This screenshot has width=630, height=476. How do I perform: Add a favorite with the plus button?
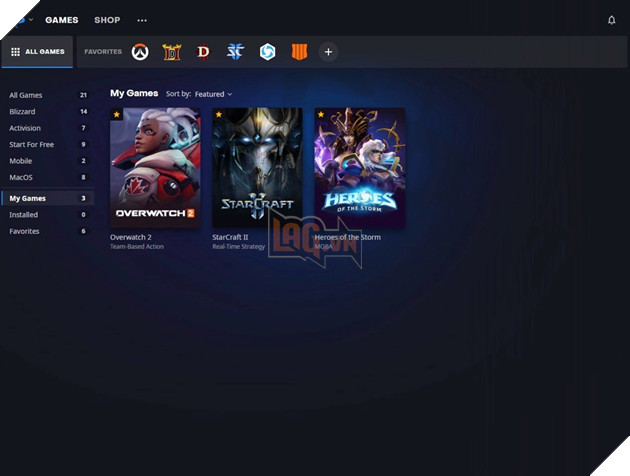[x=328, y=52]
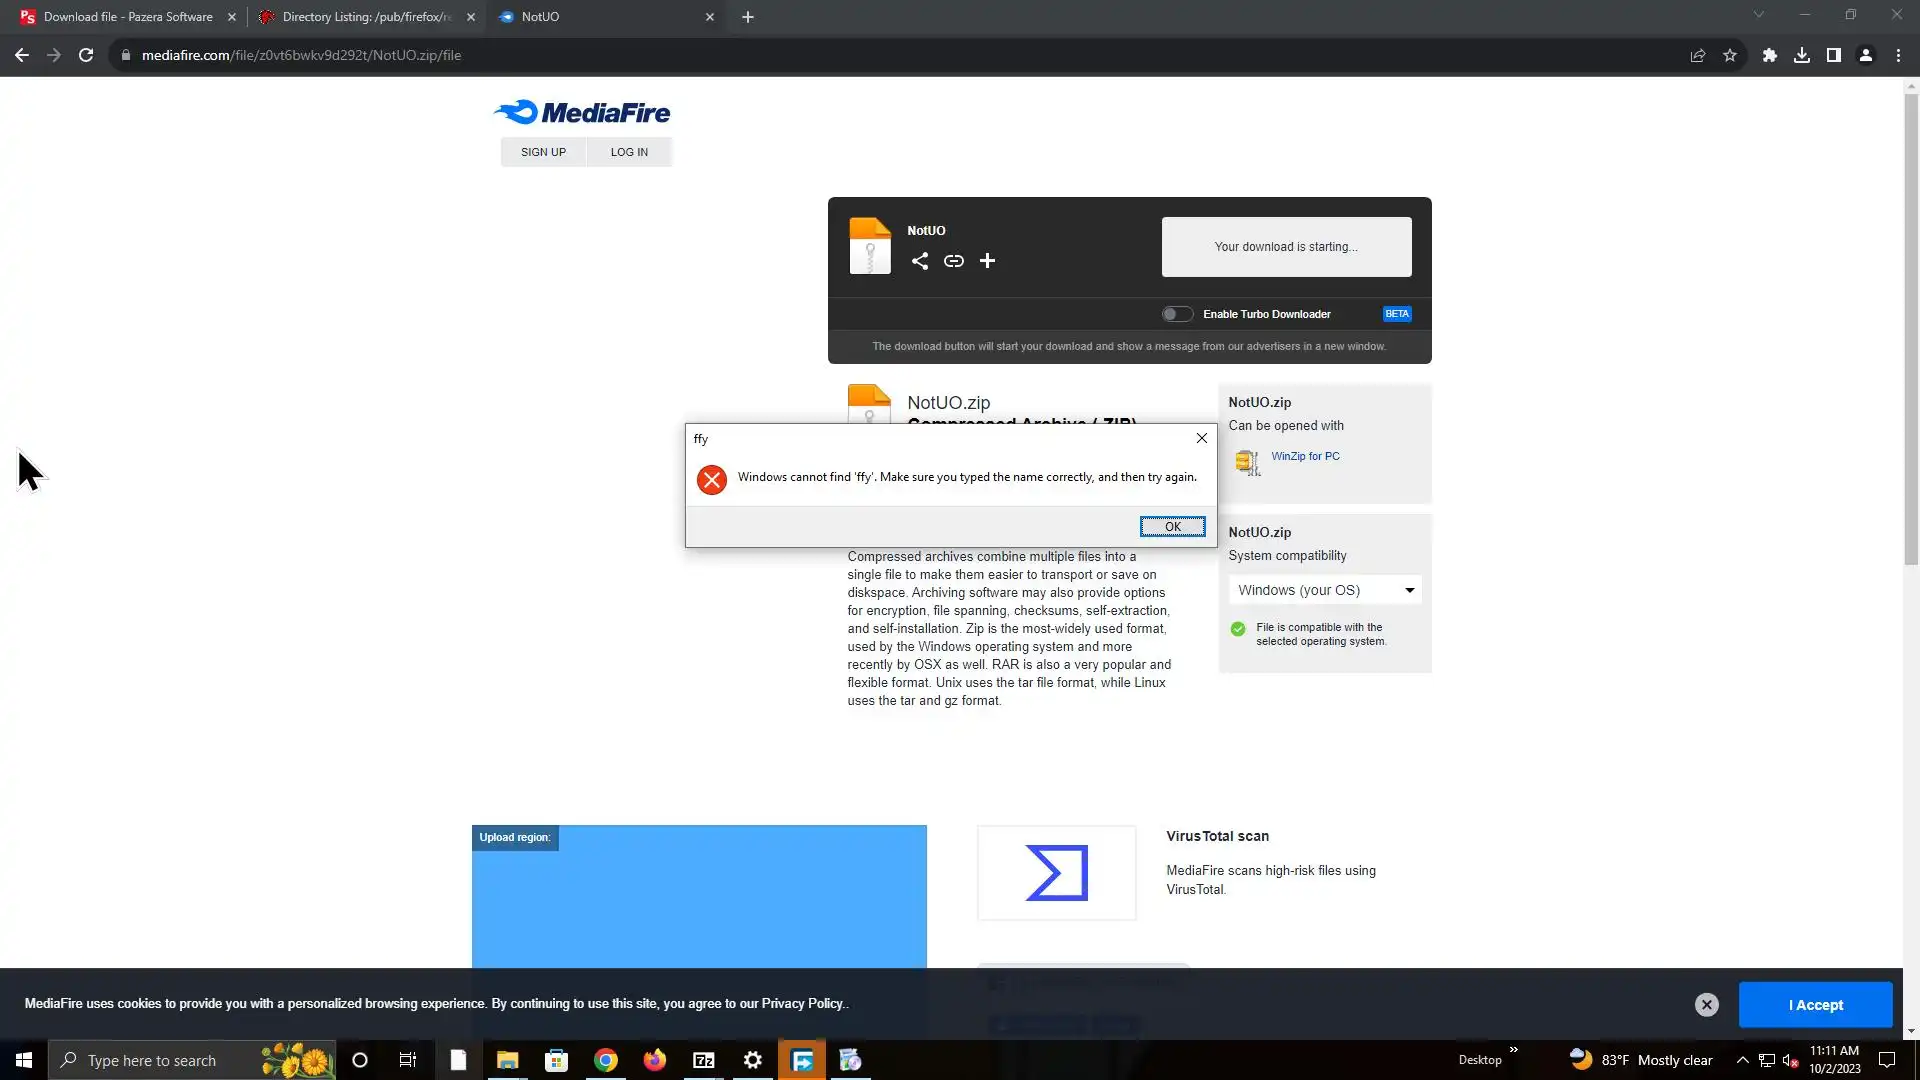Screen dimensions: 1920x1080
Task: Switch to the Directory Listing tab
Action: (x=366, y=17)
--------------------------------------------------
## EXERCISE GOAL:
Please give the entries above as a numbered list, leaving out blank lines and the pictures.

## TASK ANSWER:
1. This screenshot has width=630, height=476. How do I perform: Add a favorite with the plus button?
2. [x=328, y=52]
3. Screen dimensions: 1920x1080
4. Task: Switch to the Directory Listing tab
5. Action: (x=366, y=17)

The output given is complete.